## Exercise
Please reproduce the final stretch of the listing below: the line that contains "[Follow on Facebook] (751, 879)" and all lines after it, verbatim, with nothing else.

## Provided data
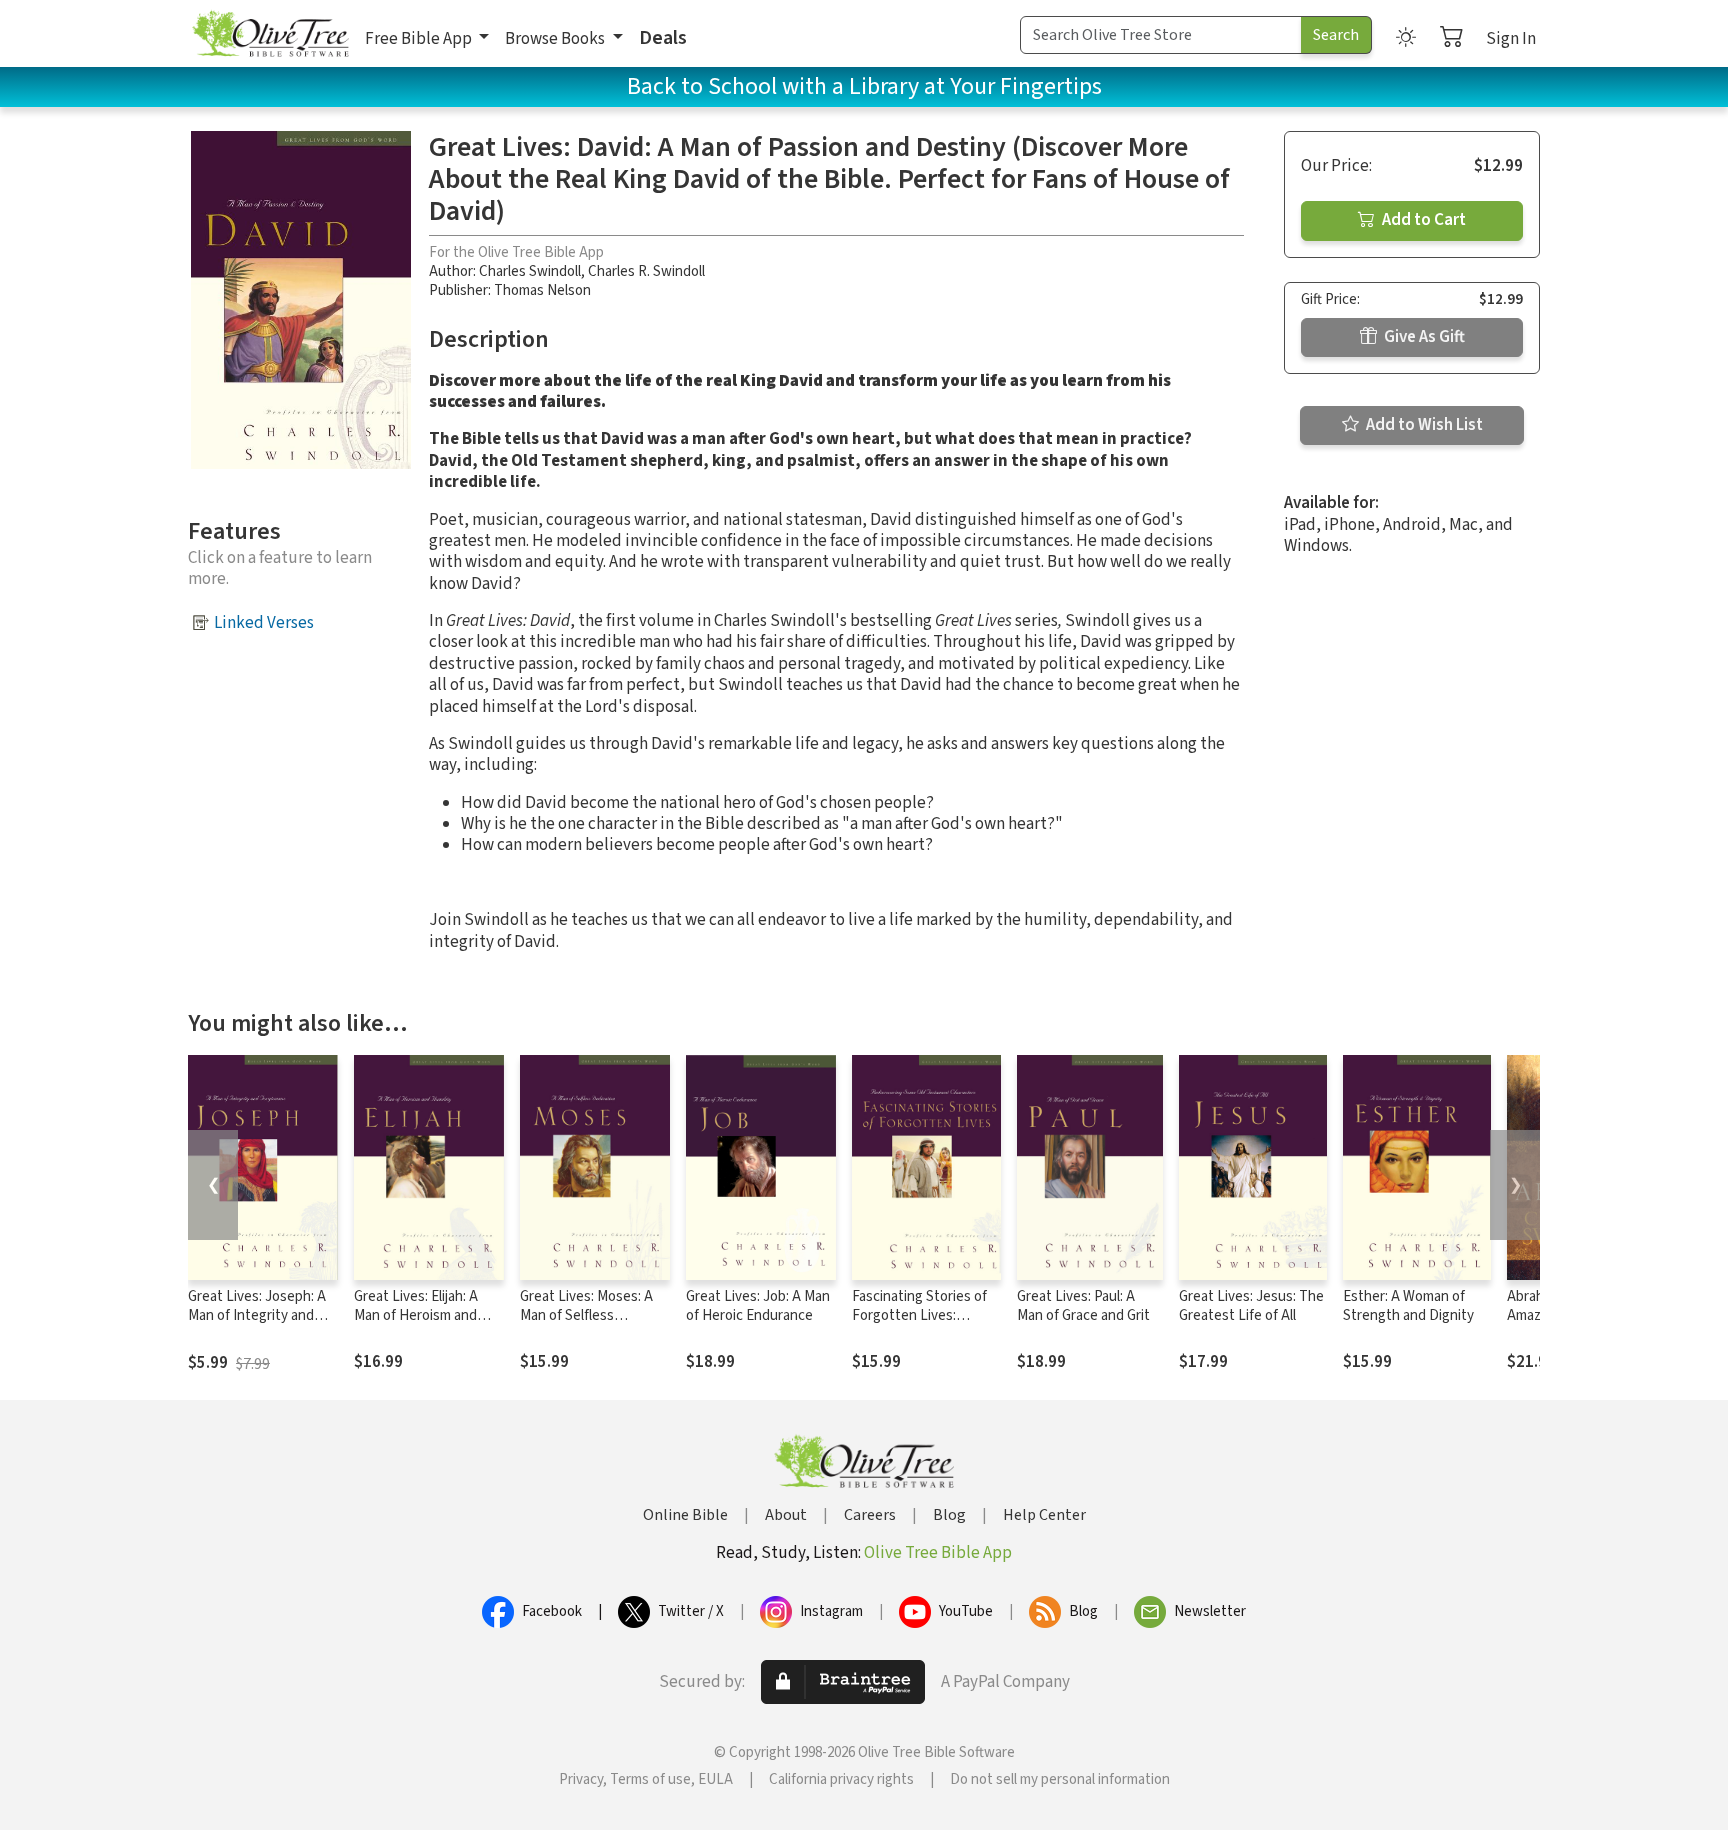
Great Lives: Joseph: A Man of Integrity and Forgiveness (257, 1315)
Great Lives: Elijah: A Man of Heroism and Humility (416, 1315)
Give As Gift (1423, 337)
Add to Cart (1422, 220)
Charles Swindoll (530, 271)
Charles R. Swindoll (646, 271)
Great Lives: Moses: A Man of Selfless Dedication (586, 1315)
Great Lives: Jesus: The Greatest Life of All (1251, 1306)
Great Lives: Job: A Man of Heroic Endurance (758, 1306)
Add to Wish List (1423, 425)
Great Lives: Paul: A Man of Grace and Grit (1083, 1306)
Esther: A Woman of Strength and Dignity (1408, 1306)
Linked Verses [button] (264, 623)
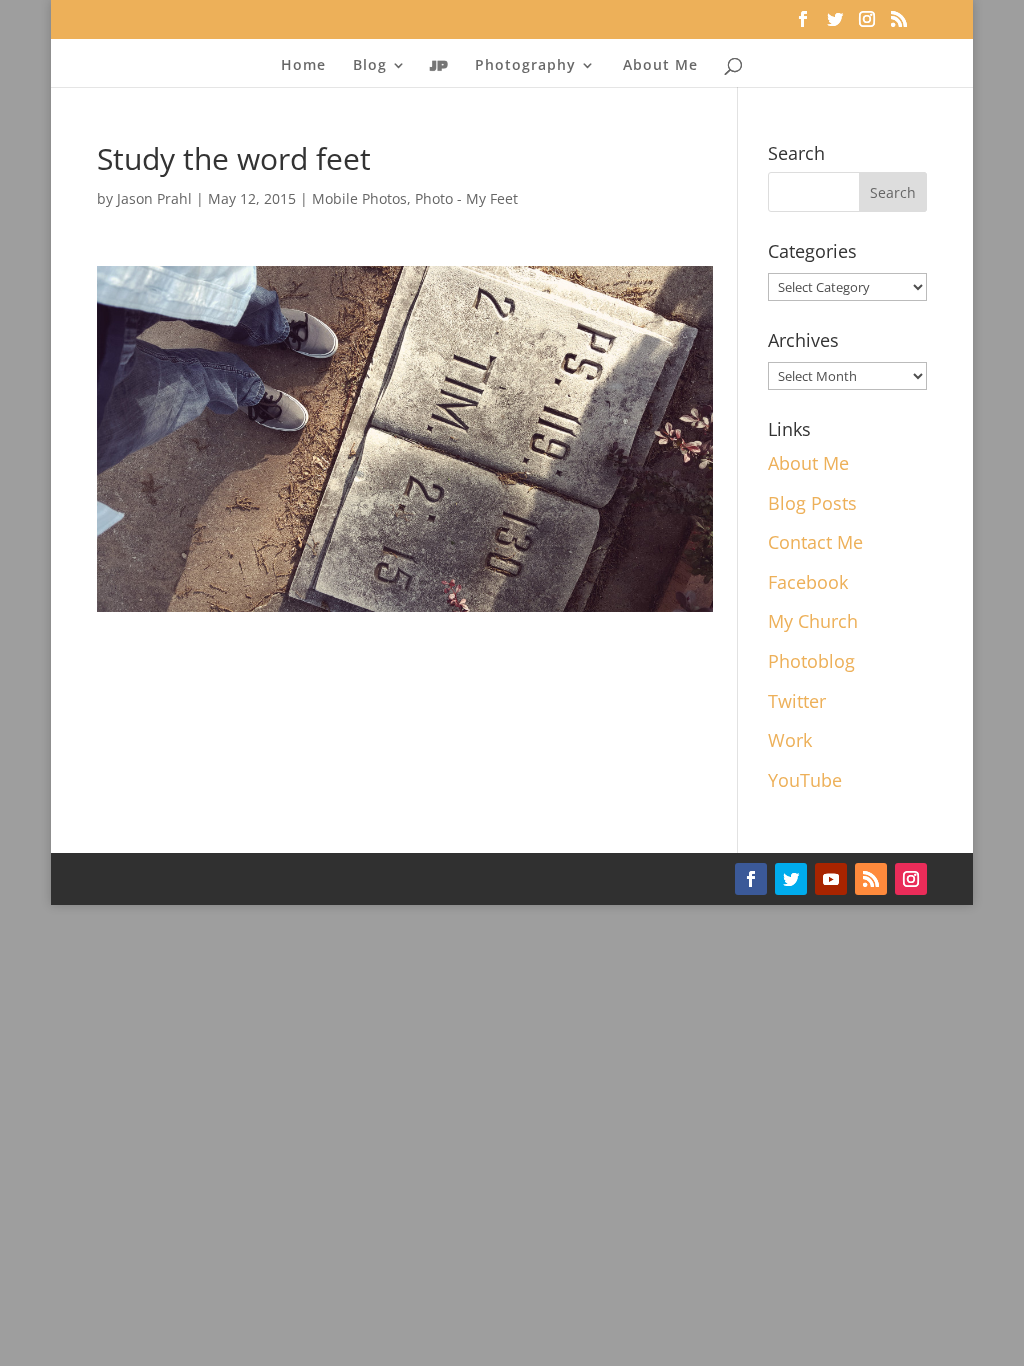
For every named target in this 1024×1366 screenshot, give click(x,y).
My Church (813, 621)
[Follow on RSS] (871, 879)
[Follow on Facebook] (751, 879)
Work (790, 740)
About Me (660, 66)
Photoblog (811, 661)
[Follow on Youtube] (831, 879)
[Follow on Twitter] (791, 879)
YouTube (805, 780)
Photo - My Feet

## Task solution
[Follow on Facebook] (751, 879)
Work (790, 740)
About Me (660, 66)
Photoblog (811, 661)
[Follow on Youtube] (831, 879)
[Follow on Twitter] (791, 879)
YouTube (805, 780)
Photo - My Feet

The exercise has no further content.